El fantasma de Saint-Remy

En los libros siempre describen las máquinas del hospital como brillantes y de acero, tan similares a extraños aparatos alienígenas que hacen sentir a la gente mal. No era así en mi caso. Para mí, aquel lugar siempre fue gris y amarillo: una mezcla de colores que al principio me confundió pero que más tarde, parecía formar parte del edificio y de su ambiente intrínsecamente. Tenía mucho tiempo para pasear y poco a poco fui haciéndome dueño de sus pasillos y sus recibidores. Nadie reparaba en mi, el fantasma del Hospital at Saint-Remy. Para los enfermeros, era una simple sombra que no molestaba, uno de los tantos críos de enfermedades crónicas que llenaban salas y a las que solo tenían que cambiar el suero. Y los visitantes siquiera reparaban en mi: sus mentes, inundadas de preocupación, y sus ojos de lágrimas, eran incapaces de ver más allá de los pacientes a los que habían ido a visitar.

Así, me convertí en un fantasma. No de aquellos convencionales que se veían en las películas de miedo, pero sí un espectro que deambulaba por los pasillos. Conocía cada recoveco de la planta de Pediatría, cada rincón y cada escondite, casi como si hubiera sido mi casa. Y pasear por aquel hospital me hacía perder el miedo.

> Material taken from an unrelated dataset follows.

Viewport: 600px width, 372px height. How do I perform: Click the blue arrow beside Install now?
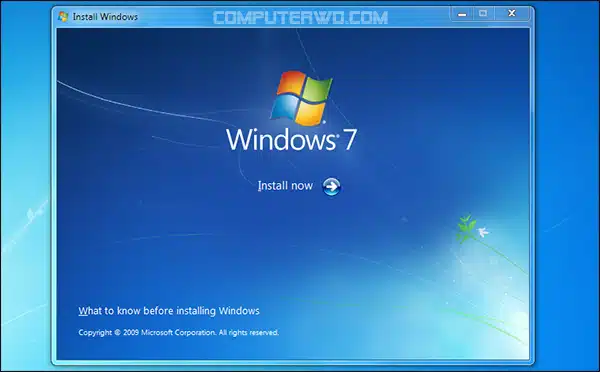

Porque estaba harto del miedo. El miedo que percibía en mi madre, que al igual que tantos otros me miraba con aquella expresión preocupada. Solía hablar con el médico que me atendía con voz temblorosa, casi esperando malas noticias, mientras me miraba de reojo. Estoy convencido que no quería que escuchara sus palabras. A veces, los adultos son incapaces de comprender que los niños no somos estúpidos, pues yo podía perfectamente seguir su conversación. Y luego ella se abocaba sobre mí, intentando paliar su miedo con cariños vacíos. Estaba harto de aquel miedo, porque me seguía ahí donde iba. Estaba en mi interior, recordándome a cada instante que la muerte ya no solo era una visitante lejana, sino que se acercaba inexorablemente. Casi podía escuchar sus pasos en la noche, cuando la oscuridad se cernía sobre el hospital y los pasillos quedaban solo inundados de una luz tenue que apenas alcanzaba para alejar las sombras. Y era en esos momentos cuando el miedo crecía en mi interior, me desamparaba. Como una bola que me ahogaba.

Pero cuando la noche pasaba y la luz alejaba las sombras de mi habitación, acechantes como monstruos, el miedo poco a poco reculaba. Me levantaba de la cama, antes de las rondas, y recorría aquel hospital que ya sentía como mío, disfrutando del observar sin ser observado, del espionaje infantil e inocente que me rescataba de la soledad y de la ansiedad.

Y así fue como la vi. En la habitación 212, aquella que siempre había estado privada para el público, cerrada a cal y canto como si guardara miles de tesoros, estaba abierta aquella mañana. Y el tesoro que contenía era quizá, el más brillante y bonito que he visto nunca. Cuando entré, ella aún dormía. Sus cabellos, recogidos en una larga trenza, eran tan dorados como las princesas de los sueños y nada tenía que envidiarle Cenicienta a su rostro en paz. Un impulso me arrastró hacia su cama, aunque mi mano se quedó colgando sobre su rostro como un péndulo, sin llegar a alcanzar su piel. No me atrevía, descubría un nuevo miedo, más afilado pero menos peligroso, que substituía al anterior. El miedo a dañar aquella belleza, a tocarla y que el sueño que parecía perfilarse en su rostro se perdiera y fuera substituido por la cruda realidad. Y la realidad no me gustaba. Así que simplemente la observé. Hasta que el olor del hospital hubo desaparecido, substituido por el perfume de sus cabellos. Hasta que el miedo que atenazaba mi garganta se disolvió en polvo de paz que me recorrió, un sentimiento tan cálido que me recordaba al sol de verano que hacía tanto tiempo que no disfrutaba. Ya no me ahogaba. Ya no temía a la muerte. Por qué si la vida tenía aquella belleza, pensaba aferrarme a ella como a un clavo ardiente.

Aquella mañana, bajo la resplandeciente luz que entraba por la ventana y arrancada destellos dorados, el fantasma de Saint-Remy desapareció entre sonrisas. Ya nunca más volvería a recorrer los pasillos del hospital.